• [Source information]:
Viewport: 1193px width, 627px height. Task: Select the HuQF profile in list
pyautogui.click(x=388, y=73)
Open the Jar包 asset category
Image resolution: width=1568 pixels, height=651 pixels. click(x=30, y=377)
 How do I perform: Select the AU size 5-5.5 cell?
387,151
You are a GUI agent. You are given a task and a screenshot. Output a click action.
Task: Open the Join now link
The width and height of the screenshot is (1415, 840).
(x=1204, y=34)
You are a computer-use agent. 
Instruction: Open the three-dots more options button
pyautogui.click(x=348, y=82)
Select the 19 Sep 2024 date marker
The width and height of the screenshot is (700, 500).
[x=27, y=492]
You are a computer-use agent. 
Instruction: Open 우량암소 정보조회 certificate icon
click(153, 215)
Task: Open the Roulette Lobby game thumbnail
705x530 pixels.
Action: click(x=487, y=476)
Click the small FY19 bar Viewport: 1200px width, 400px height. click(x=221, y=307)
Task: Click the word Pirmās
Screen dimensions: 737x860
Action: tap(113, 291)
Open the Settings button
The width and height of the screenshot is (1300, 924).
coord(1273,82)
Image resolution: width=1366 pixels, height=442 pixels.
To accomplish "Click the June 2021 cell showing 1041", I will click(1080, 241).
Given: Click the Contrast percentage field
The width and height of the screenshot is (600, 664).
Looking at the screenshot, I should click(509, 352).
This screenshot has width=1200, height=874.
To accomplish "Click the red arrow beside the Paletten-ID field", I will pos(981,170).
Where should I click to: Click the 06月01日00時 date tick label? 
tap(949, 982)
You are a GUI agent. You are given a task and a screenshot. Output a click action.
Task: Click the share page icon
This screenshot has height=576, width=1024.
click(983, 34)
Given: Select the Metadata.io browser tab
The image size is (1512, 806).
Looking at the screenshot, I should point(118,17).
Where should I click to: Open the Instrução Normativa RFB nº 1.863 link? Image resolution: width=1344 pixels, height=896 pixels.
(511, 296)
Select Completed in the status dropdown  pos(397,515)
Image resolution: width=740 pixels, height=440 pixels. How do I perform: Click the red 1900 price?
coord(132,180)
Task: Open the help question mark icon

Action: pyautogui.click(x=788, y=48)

• [Goal of the exercise]:
Show each line of the material that includes the string "accomplish" by copying it.

• [Answer for the task]:
To accomplish "Click the June 2021 cell showing 1041", I will click(1080, 241).
To accomplish "Click the red arrow beside the Paletten-ID field", I will pos(981,170).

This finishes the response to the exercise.